PT deve votar na câmara contra congelar salários dos servidores

Imagem da CUT Brasília

Aprovado no Senado com 79 votos no dia 2 de maio, o PLP 39/2020 que prevê auxilio a estados e municípios para enfrentamento da pandemia, traz, no seu artigo 8°, o congelamento de salários e carreiras de servidores públicos até 2021, excetuando trabalhadores da saúde, segurança e militares, além da suspensão de concursos públicos.

Uma exigência de Bolsonaro – Guedes para colocar no lombo do funcionalismo público o custo da crise, justamente num momento em que são os servidores os que estão na linha de frente do combate à pandemia.

O projeto agora está na câmara federal, onde pode ser votado a qualquer momento.
Depois que Senadores do PT votaram no PLP 39 sem destacar o artigo 8°, a presidente do PT, Gleisi Hoffman veio a público dizer que “O PT não apoia a retirada ou suspensão de direitos”, garantindo que os deputados do PT votarão “contra o artigo 8° na volta do projeto a câmara dos deputados!”

Horas depois a bancada do PT no senado emitiu nota em que buscava justificar sua votação alegando ter deixado a outros partidos a tarefa de destacar o artigo 8° para fazer outro destaque.

Crise, pressão do governo federal e de governadores, e manobras à parte, é fundamental que o PT corrija os rumos e vote contra o artigo 8°, defendendo o direito dos servidores.

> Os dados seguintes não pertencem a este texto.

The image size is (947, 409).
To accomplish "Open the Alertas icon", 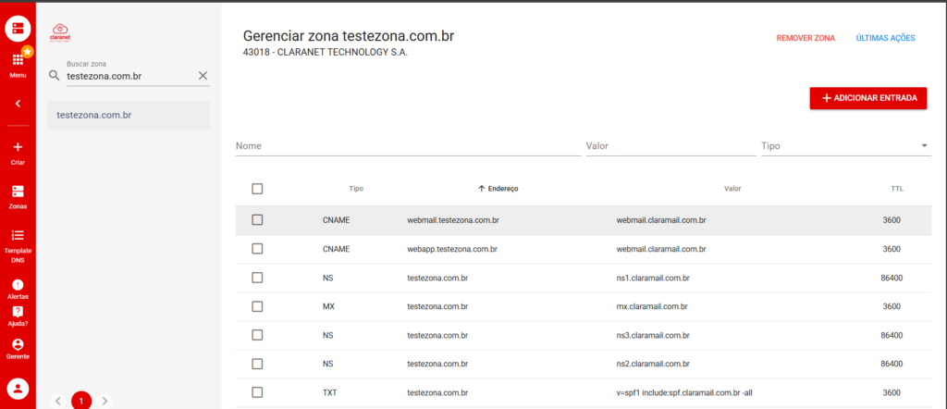I will pos(18,286).
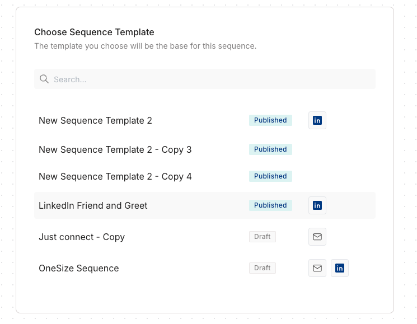Select the OneSize Sequence template

point(78,268)
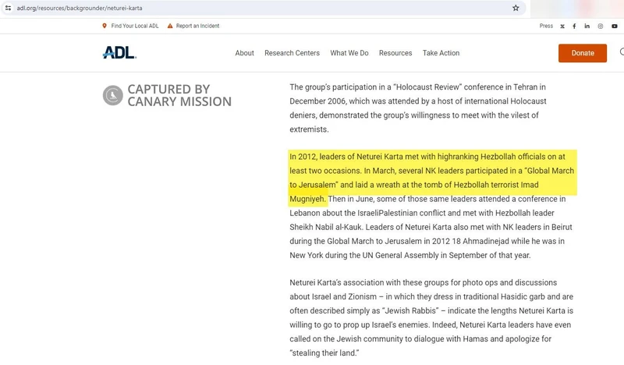The height and width of the screenshot is (365, 624).
Task: Open ADL's Facebook page
Action: pyautogui.click(x=575, y=26)
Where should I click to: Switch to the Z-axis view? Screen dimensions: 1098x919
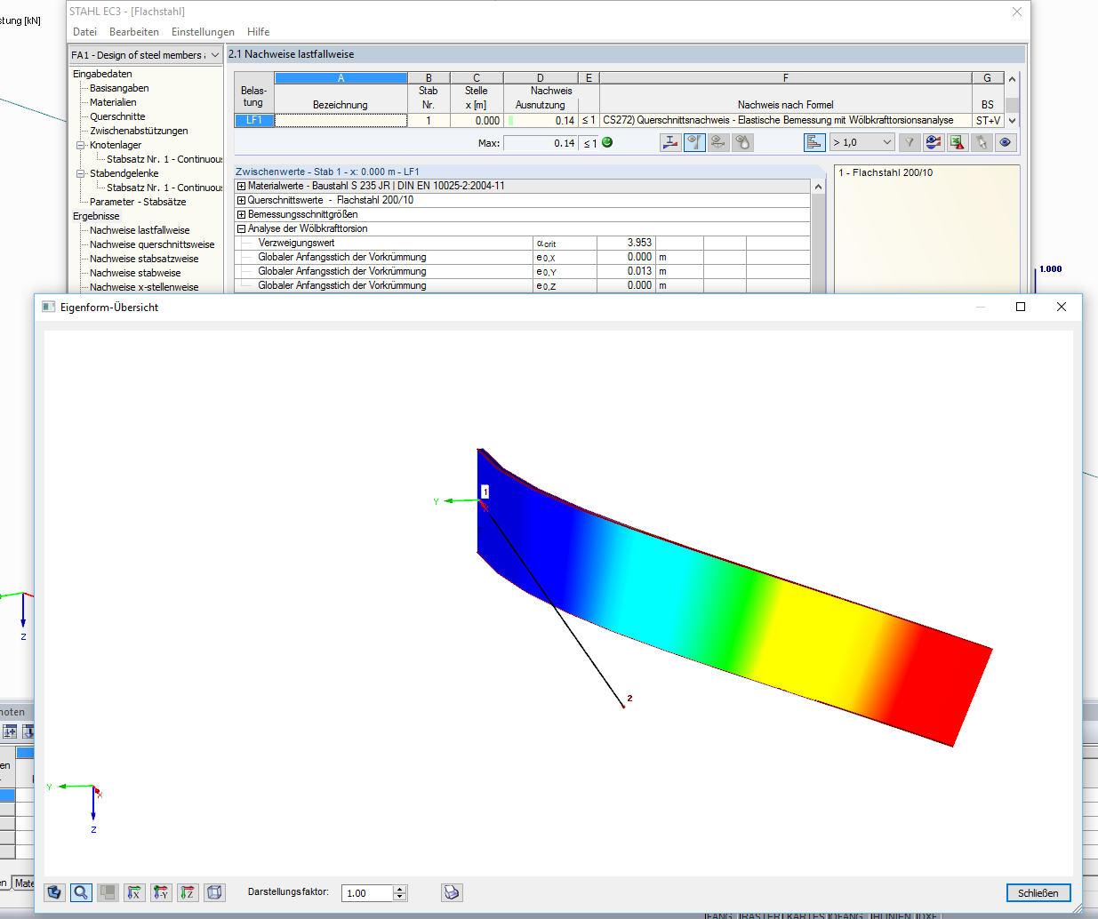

É isso que exigem a CUT e diversos sindicatos em todo o país.

Em nota divulgada no domingo (3) a CUT “repudia essa atitude, mas também conclama a Câmara Federal a corrigir essa enorme injustiça que o Senado cometeu contra os servidores e servidoras públicos de todo o país.”

A CONFETAM, confederação que reúne sindicatos de servidores municipais, fez uma carta aberta aos deputados em solicita “que os deputados e as deputadas federais brasileiros eliminem a previsão de congelamento de salários dos servidores públicos municipais, estaduais e federais até dezembro de 2021, assim como enterrem o impedimento do crescimento na carreira, das progressões, das novas contrações e dos concursos públicos.”

O Renova ANDES, fórum de oposição sindical a atual diretoria do ANDES SN também emitiu nota em que denuncia que “a justificativa principal (para o artigo 8°) é de um cinismo atroz: com esse congelamento Estados e Municípios economizarão cerca de 130 bilhões de reais. Mas esse valor é cinco bilhões de reais superior aos 125 bilhões que Estados e Municípios irão receber com ajuda direta ou indireta. Ou seja, o dinheiro vai sair do bolso dos trabalhadores e trabalhadoras dos serviços públicos dos Estados e Municípios, no meio da pandemia do coronavirus e diante de uma crise sem precedentes na economia do país, quando a população vai demandar ainda mais os serviços públicos.” e conclui exigindo que os deputados rejeitem o artigo 8°.